Gemeinsam mit seinem Partner Martin Frühmorgen war Lehmann Kunde bei der Brandenburgischen Bürgschaftsbank. Deren Geschäftsführer Milos Stefanovic musste bei der Vorstellung der Jahresbilanz im traditionellen Vorführraum einen leichten Rückgang bei Geschäftsvolumen und auch Klientenzahl einräumen. 288 neue Bürgschaften seien vereinbart worden, zusammen eine Summe von 71,3 Millionen Euro. Das seien zwar 1,7 Millionen Euro weniger als im Jahr zuvor, aber immer noch das verhältnismäßig beste Ergebnis unter den neuen Bundesländern, hob Stefanovic hervor.

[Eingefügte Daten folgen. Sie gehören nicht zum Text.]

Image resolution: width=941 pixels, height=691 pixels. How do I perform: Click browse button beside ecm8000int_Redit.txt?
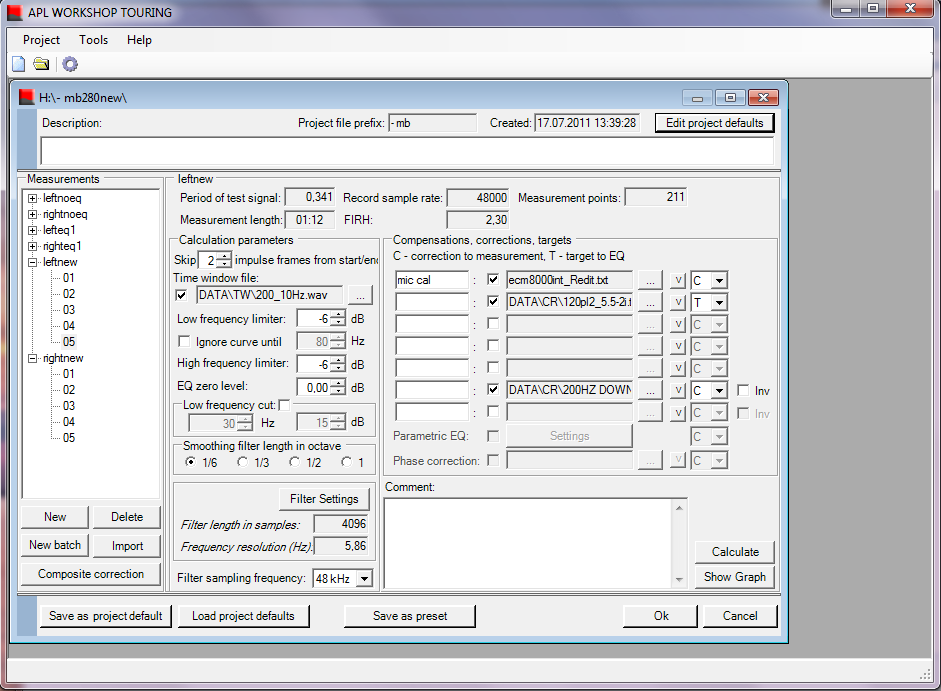[x=650, y=280]
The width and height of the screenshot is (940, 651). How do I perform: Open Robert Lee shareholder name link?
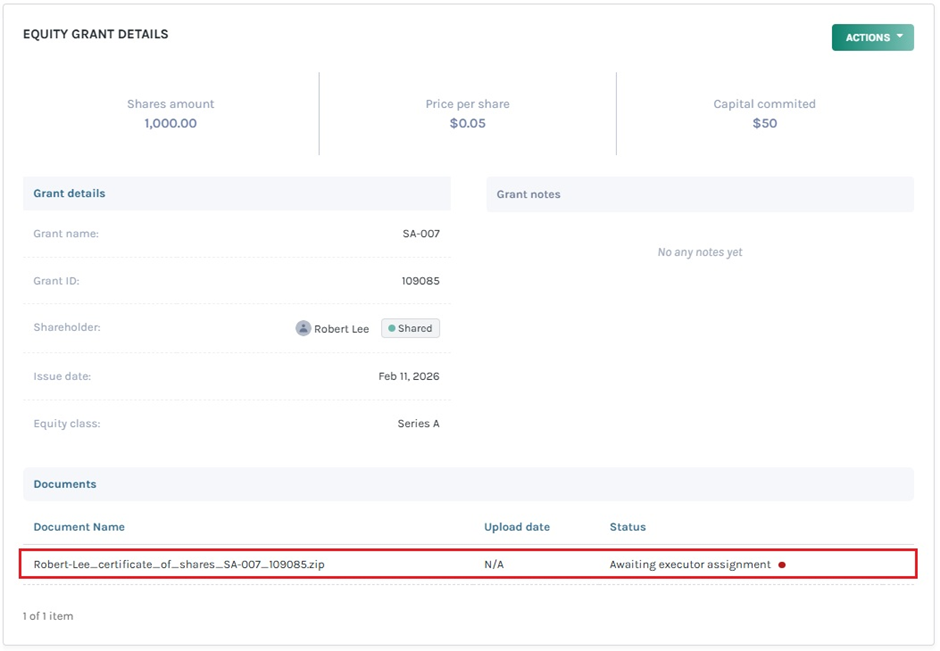click(341, 329)
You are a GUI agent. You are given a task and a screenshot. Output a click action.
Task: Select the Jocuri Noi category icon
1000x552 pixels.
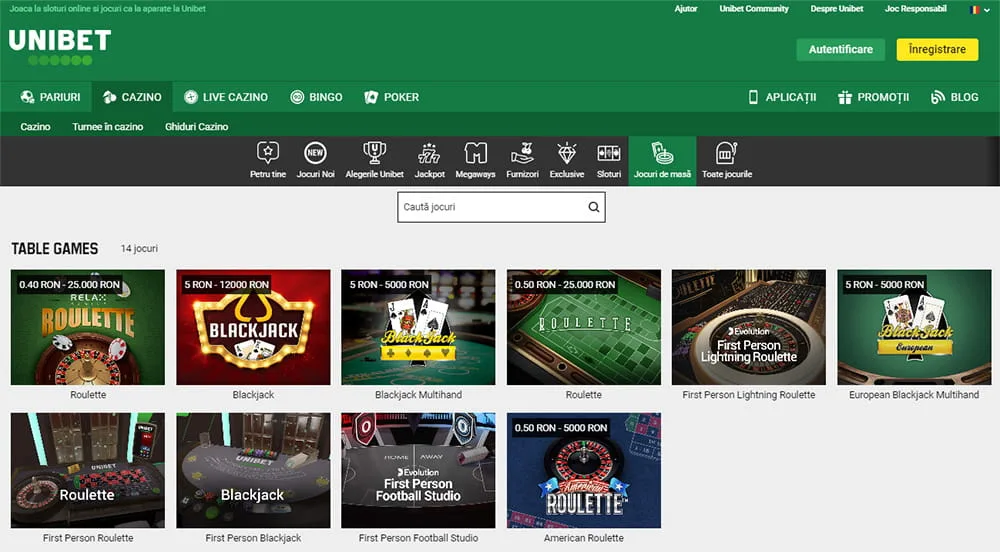(315, 154)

Seine Bank gewährt den Hausbanken von Unternehmern eine Absicherung von 80 Prozent der Gesamtsumme und wird ihrerseits durch eine Bürgschaft des Landes und des Bundes in Höhe von 60 Prozent der Summe abgesichert. Dadurch soll es Geschäftsbanken leichter gemacht werden, eventuelle Risiken einzugehen und solchen Unternehmern Kredite zu gewähren, die dafür eigentlich nicht vorgesehen wären. Dafür berechnet die Bürgschaftsbank für sich einen Anteil von einem Prozent der Gesamtsumme. Egal, ob die Höhe der Kreditzinsen bei drei Prozent oder bei sieben Prozent liegt. Mehr als die Hälfte des Geschäfts der Landesbürgschaftsbank wird im Bereich Potsdam abgewickelt, Ostbrandenburg und die Lausitz verzeichnen deutlich geringere Werte. »Dort, wo etwas ist, dort kommt auch mehr hin«, so der Geschäftsführer.

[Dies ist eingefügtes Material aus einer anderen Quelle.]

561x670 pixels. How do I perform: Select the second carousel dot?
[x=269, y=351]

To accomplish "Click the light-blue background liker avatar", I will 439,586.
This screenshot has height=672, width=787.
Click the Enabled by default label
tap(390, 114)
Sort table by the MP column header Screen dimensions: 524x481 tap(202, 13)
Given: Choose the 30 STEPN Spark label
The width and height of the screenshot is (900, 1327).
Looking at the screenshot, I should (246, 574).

Die schnellsten wachsende Kundengruppe der Bürgschaftsbank sind die Handwerker, wobei vor allem der Baubereich dafür gesorgt hat, dass der handwerkliche Anteil des Verbürgungsgeschäftes am Gesamtgeschäft von 16 auf gut 22 Prozent gestiegen ist. Der seit einem Jahrzehnt anhaltende wirtschaftliche Aufschwung verbunden mit dem niedrigen Zinsniveau fülle die Auftragbücher der Bauunternehmen, erklärte Stefanovic. Auf sie zugeschnitten hat die Bank einen »Handwerker-Sofortkredit« entwickelt und garantiert, dass binnen zehn Tagen klar ist, ob das Geld fließt oder eben nicht.

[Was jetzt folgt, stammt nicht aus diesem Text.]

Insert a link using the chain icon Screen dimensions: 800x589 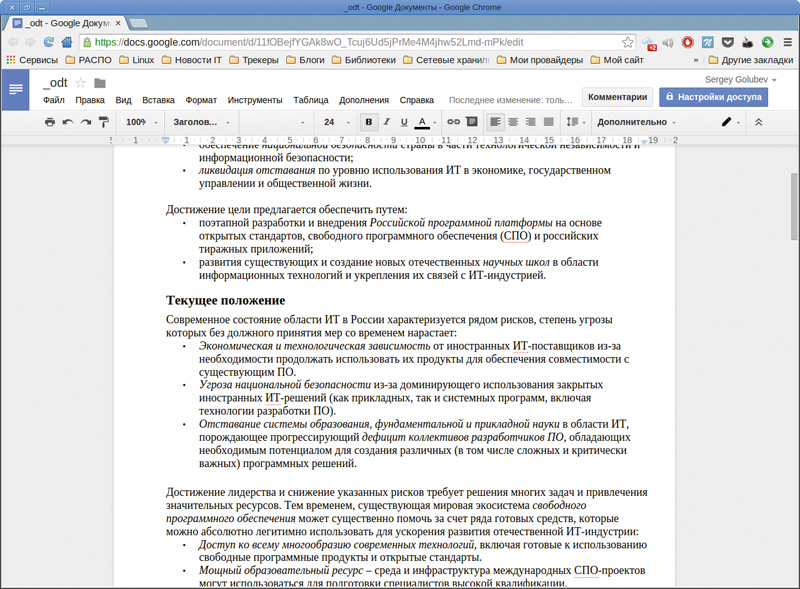tap(453, 122)
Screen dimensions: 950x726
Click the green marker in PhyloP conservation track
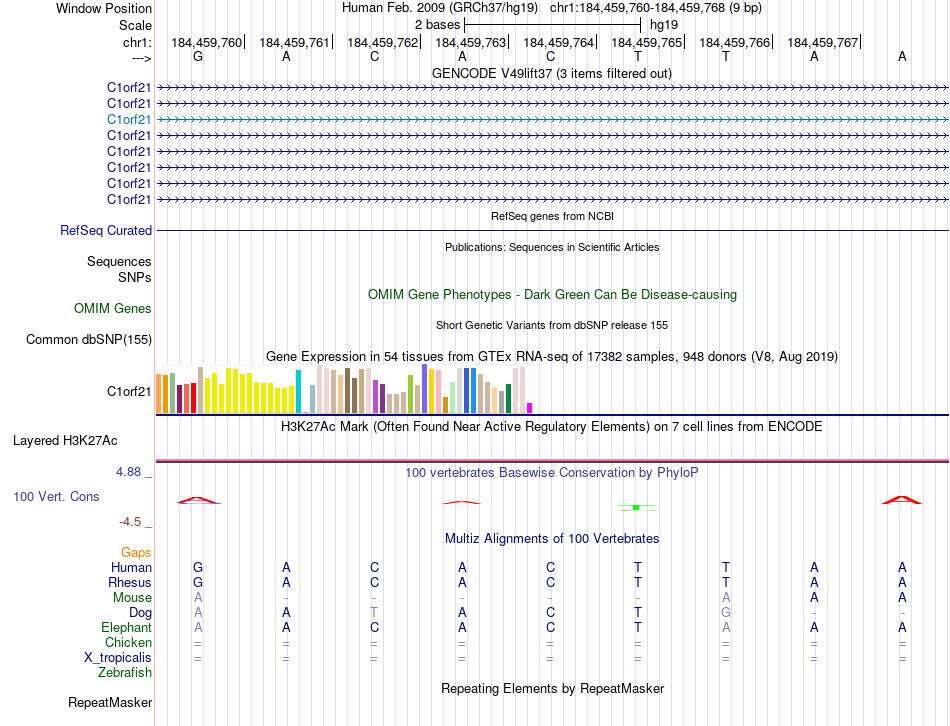pos(636,508)
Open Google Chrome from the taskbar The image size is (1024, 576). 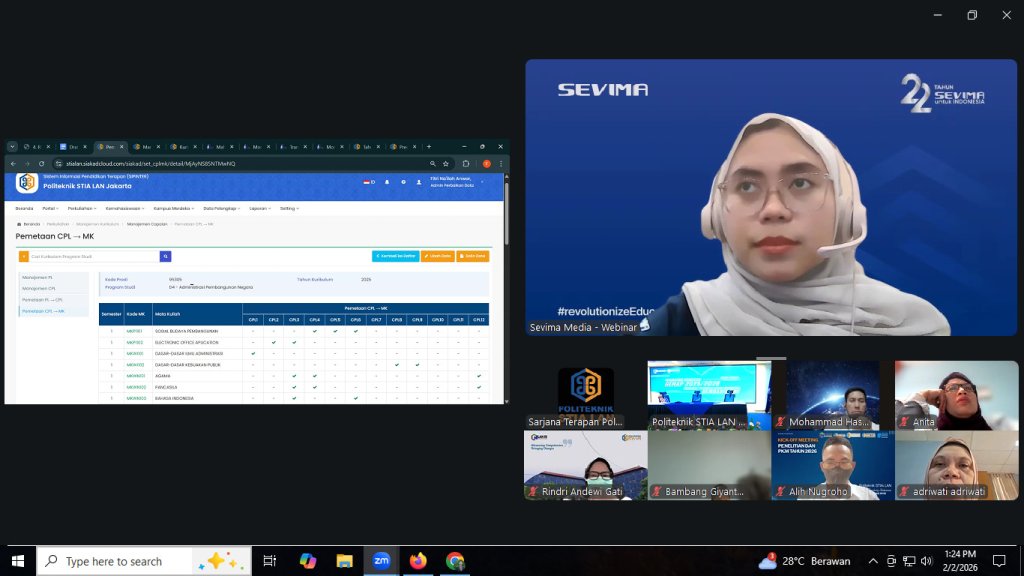[x=455, y=561]
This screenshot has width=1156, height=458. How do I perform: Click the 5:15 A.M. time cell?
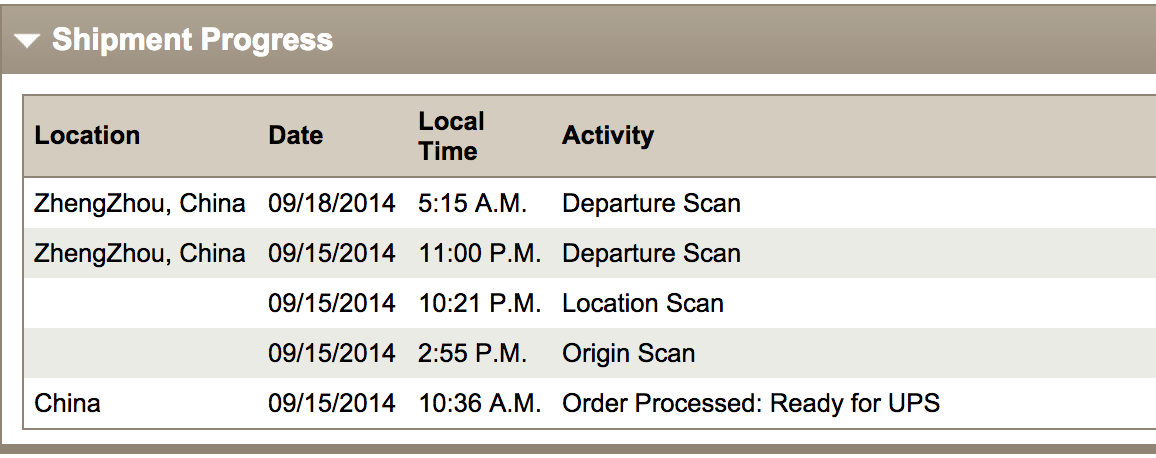(x=472, y=204)
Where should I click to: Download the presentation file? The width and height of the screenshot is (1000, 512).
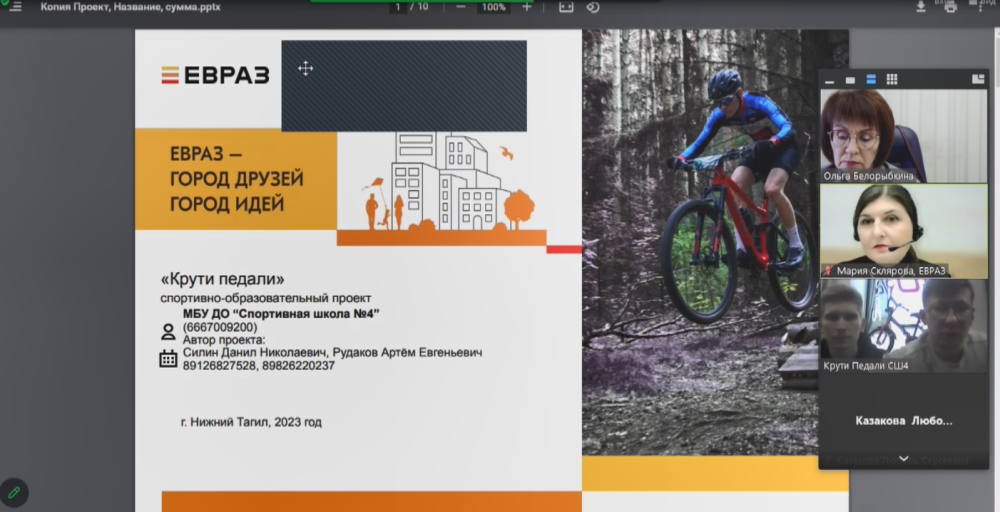(921, 7)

Erstmals konnten sich 2015 auch Banken von Agrarunternehmen um einen Absicherung ihres Kredits bewerben. Und zweifellos sorge die schwierige Lage auf dem Agrarsektor dafür, dass »wir genauer hinsehen müssen«, so Stefanovic. Das habe man »bei der Planung nicht so im Auge« gehabt. Das Russland-Embargo habe unter anderem dazu geführt, dass sechs Prozent der deutschen Schweinemäster aufgeben mussten. »Das Embargo gegen Russland wird hoffentlich nicht ewig dauern.«
Die anhaltende Konjunktur mache der Bank das Geschäft nicht eben leichter, sagte der Bankfachmann. Denn Unternehmen, die gut verdienen, benötigten keine Bürgschaft oder beeilten sich, aus Bürgschaftsverträgen wieder herauszukommen. Laut Stefanovic gelten 35 Prozent der Neuverträge Existenzgründern, worunter in Brandenburg immer mehr Betriebsübernehmer erfasst werden. »Sie haben einen Standort, Mitarbeiter, Kunden, aber eben auch einen Kaufpreis zu stemmen«, unterstrich er. In Potsdam sei es verhältnismäßig leicht, sein Grundstück als Sicherheit zu beleihen, das werde immer schwierige, je weiter man vom Berliner »Speckgürtel« entfern lebe.